Problem: What is needed is a copy of each line in the listing that contains "card".

Source information:
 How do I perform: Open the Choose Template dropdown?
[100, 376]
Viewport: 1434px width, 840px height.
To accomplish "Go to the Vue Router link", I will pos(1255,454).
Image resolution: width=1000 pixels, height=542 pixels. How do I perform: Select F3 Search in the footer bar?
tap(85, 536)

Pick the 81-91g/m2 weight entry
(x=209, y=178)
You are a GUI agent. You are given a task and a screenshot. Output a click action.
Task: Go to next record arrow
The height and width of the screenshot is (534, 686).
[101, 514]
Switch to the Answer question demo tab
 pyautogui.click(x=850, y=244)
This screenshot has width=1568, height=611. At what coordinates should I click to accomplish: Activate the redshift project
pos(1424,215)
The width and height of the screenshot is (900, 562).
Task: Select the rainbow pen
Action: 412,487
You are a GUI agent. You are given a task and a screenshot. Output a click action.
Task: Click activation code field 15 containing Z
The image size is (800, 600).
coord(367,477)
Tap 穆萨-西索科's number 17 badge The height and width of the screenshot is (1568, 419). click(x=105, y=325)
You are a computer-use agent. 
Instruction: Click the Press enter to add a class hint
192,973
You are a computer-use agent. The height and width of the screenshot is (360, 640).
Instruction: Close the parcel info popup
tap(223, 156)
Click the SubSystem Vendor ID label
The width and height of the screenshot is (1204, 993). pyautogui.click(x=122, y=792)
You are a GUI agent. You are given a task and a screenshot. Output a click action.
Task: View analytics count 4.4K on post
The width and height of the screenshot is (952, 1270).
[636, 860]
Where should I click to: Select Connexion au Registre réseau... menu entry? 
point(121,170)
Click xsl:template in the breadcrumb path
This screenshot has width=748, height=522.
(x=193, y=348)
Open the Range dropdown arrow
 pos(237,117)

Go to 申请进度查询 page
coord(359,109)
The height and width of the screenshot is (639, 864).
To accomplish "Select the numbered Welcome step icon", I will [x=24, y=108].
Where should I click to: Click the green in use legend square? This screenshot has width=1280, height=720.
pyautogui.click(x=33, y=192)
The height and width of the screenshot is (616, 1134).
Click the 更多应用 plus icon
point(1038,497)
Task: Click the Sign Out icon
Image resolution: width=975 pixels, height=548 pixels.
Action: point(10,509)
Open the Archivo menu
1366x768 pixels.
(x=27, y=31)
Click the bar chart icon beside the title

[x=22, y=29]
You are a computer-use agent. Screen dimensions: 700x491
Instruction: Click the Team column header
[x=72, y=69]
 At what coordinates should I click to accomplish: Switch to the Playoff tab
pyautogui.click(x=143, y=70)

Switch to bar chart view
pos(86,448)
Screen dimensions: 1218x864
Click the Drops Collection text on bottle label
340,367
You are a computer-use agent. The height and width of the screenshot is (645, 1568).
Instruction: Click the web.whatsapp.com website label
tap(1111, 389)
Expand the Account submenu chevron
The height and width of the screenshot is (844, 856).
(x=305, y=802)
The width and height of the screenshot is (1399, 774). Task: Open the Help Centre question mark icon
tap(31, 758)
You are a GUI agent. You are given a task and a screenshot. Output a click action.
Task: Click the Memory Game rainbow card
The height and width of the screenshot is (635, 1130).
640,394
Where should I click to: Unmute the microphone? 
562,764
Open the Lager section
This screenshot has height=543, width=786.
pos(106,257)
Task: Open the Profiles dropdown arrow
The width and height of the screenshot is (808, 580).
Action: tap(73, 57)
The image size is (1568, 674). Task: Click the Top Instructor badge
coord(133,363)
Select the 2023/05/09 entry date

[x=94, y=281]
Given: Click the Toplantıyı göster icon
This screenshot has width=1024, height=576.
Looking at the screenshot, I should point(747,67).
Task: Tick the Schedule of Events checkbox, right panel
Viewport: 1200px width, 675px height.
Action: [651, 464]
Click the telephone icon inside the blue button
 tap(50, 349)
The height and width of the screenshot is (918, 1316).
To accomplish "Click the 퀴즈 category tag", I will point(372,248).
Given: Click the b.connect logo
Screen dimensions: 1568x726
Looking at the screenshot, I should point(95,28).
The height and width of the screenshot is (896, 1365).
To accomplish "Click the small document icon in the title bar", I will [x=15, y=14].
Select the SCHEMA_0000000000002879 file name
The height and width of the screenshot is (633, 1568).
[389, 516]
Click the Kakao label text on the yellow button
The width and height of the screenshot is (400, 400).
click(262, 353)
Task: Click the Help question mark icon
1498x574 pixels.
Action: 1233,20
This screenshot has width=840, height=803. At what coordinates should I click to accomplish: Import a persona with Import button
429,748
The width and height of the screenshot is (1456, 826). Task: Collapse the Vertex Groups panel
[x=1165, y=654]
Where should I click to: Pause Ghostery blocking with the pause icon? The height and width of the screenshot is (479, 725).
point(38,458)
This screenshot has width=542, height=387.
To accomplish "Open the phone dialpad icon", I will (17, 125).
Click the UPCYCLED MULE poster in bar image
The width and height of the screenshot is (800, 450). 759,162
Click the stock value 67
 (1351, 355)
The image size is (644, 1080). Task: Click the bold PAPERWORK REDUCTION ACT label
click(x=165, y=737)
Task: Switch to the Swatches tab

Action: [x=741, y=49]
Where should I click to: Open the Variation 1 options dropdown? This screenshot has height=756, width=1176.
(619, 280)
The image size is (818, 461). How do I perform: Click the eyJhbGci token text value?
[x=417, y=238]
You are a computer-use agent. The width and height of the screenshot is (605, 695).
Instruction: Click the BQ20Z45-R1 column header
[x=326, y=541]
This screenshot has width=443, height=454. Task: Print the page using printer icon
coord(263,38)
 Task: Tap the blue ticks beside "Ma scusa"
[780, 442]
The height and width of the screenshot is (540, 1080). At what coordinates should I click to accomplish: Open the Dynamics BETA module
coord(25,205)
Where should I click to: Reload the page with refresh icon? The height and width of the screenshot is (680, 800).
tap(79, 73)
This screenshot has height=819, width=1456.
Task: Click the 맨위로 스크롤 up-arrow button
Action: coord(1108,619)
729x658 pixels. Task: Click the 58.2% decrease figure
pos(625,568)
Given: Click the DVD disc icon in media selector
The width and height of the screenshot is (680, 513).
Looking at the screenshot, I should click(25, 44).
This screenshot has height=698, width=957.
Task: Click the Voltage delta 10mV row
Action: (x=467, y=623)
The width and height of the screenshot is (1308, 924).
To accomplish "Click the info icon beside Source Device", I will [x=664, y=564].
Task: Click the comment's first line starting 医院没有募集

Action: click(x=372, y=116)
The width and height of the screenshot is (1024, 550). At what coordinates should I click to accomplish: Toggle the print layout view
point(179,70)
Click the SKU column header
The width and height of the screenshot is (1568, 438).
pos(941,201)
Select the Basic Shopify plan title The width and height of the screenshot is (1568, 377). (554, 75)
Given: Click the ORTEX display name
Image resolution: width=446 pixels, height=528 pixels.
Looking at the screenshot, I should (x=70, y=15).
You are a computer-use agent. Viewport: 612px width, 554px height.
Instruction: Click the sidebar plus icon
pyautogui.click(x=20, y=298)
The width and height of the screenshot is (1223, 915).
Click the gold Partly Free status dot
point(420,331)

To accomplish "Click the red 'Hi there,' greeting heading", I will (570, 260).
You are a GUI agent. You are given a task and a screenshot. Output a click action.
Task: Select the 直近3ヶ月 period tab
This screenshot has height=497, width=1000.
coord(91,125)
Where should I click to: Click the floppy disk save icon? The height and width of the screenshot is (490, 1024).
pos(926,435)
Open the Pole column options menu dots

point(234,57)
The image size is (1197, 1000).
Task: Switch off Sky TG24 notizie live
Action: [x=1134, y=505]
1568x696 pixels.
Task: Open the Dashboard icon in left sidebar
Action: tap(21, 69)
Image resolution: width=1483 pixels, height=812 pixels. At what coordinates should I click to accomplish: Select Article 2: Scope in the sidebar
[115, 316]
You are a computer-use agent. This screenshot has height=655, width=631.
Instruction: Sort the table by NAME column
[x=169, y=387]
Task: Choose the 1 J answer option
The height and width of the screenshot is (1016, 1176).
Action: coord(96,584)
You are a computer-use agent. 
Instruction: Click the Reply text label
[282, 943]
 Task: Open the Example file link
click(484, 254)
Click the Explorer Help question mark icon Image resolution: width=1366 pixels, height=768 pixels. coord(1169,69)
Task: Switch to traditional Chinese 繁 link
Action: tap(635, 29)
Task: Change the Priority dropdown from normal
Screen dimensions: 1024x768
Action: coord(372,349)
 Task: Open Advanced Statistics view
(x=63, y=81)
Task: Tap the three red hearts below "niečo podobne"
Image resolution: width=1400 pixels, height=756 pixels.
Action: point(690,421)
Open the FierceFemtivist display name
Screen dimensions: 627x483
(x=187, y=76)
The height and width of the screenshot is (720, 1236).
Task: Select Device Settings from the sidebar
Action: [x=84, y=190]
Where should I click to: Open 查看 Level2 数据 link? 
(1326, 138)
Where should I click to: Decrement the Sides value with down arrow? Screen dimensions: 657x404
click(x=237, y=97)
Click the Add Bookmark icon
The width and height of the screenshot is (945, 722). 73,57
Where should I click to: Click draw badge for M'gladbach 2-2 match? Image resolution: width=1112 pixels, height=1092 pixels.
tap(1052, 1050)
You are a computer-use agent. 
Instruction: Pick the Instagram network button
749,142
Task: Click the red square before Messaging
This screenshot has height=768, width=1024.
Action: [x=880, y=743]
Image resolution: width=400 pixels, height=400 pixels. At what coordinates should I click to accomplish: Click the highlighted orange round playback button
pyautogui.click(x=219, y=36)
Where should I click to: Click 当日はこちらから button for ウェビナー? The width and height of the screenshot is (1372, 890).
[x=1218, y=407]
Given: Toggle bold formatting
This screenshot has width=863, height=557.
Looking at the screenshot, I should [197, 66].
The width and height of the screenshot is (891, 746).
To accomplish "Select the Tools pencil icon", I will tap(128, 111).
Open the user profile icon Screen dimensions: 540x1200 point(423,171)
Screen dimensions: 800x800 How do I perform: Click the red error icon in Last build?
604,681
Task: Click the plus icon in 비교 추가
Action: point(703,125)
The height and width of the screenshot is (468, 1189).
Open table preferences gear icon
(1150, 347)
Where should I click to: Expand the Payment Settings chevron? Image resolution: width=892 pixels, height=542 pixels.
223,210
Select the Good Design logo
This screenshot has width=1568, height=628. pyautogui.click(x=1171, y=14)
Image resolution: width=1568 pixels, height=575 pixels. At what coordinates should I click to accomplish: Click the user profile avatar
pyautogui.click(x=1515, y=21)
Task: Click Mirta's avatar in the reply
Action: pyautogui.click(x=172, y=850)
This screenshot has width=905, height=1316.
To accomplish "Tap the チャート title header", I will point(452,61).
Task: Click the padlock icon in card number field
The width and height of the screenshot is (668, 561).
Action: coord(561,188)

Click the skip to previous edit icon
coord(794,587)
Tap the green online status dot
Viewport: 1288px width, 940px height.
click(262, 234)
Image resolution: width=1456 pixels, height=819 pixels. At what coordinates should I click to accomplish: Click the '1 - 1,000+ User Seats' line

Solution to the exercise:
Task: Click the Memory Game rainbow card
Task: Click the padlock icon in card number field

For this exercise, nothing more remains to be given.